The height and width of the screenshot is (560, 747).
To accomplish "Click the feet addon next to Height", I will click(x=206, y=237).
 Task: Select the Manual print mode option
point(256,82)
==
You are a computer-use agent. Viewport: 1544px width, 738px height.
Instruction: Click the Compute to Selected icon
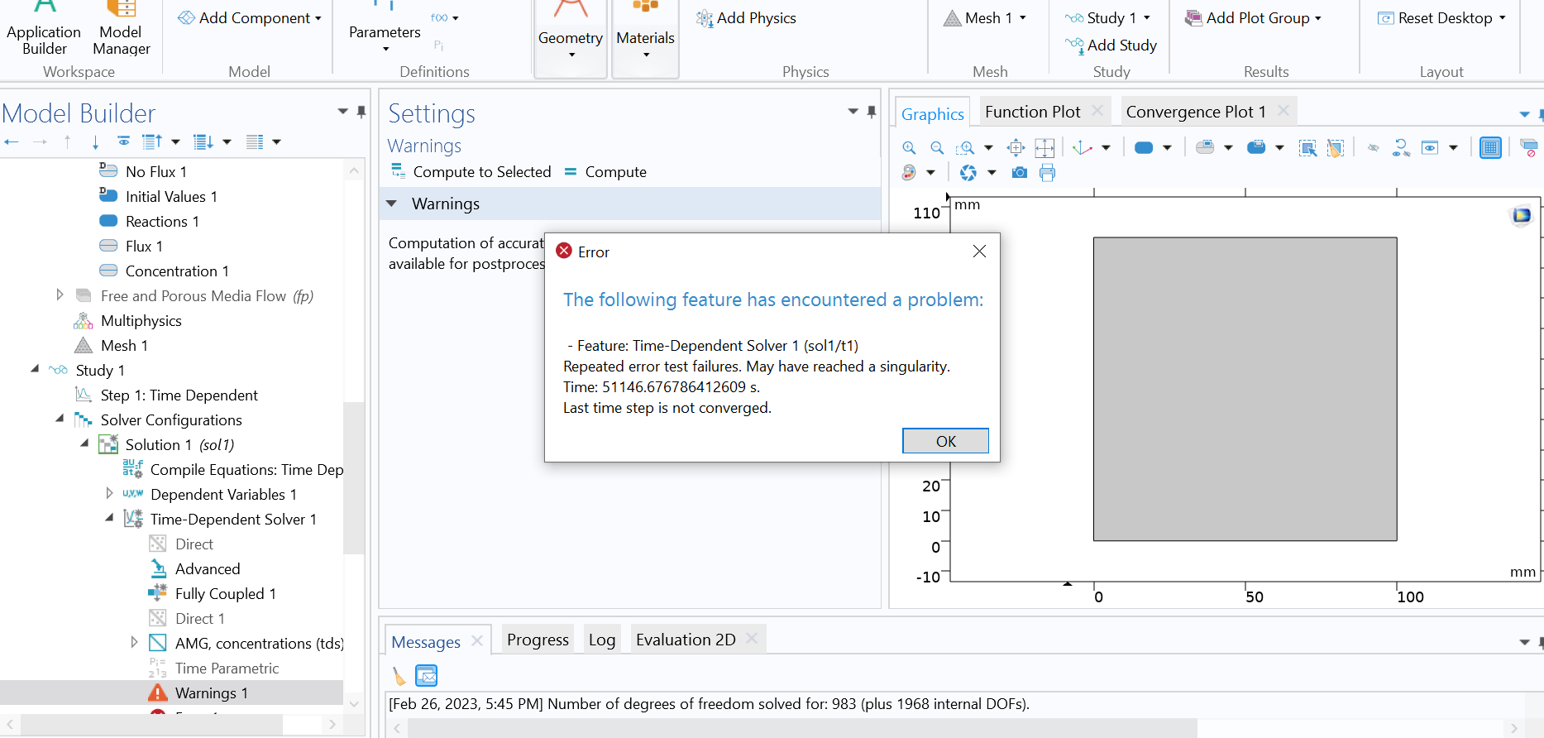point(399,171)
* * *
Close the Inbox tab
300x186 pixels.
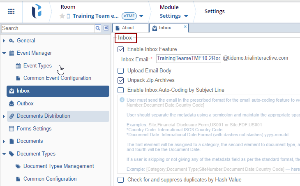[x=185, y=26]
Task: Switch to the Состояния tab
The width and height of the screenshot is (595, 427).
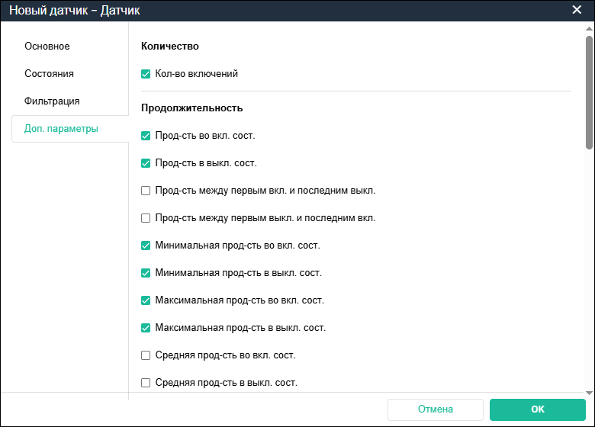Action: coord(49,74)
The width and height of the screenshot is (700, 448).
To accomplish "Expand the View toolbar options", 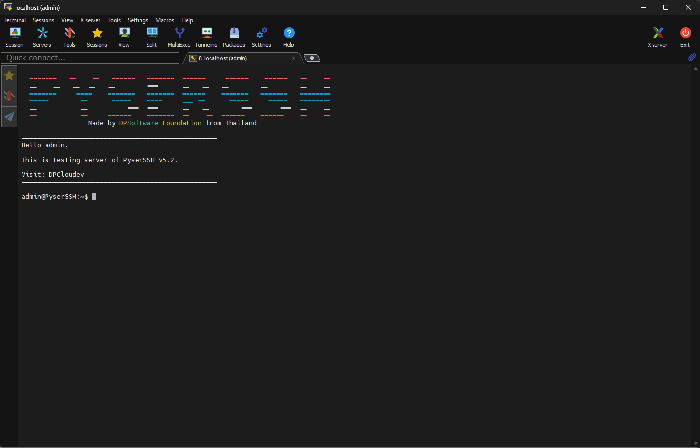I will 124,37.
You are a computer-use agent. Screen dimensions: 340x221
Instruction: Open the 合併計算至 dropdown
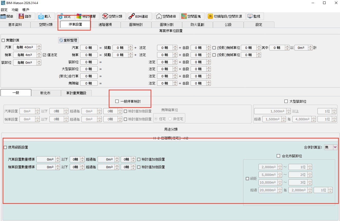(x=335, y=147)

### [What you need to do]
Every line above in which the word "agent" occurs is to be copied.

### [Your solution]
You are a computer-use agent. Viewport: 1544px width, 738px height.
You are a computer-use agent. Screen dimensions: 340x221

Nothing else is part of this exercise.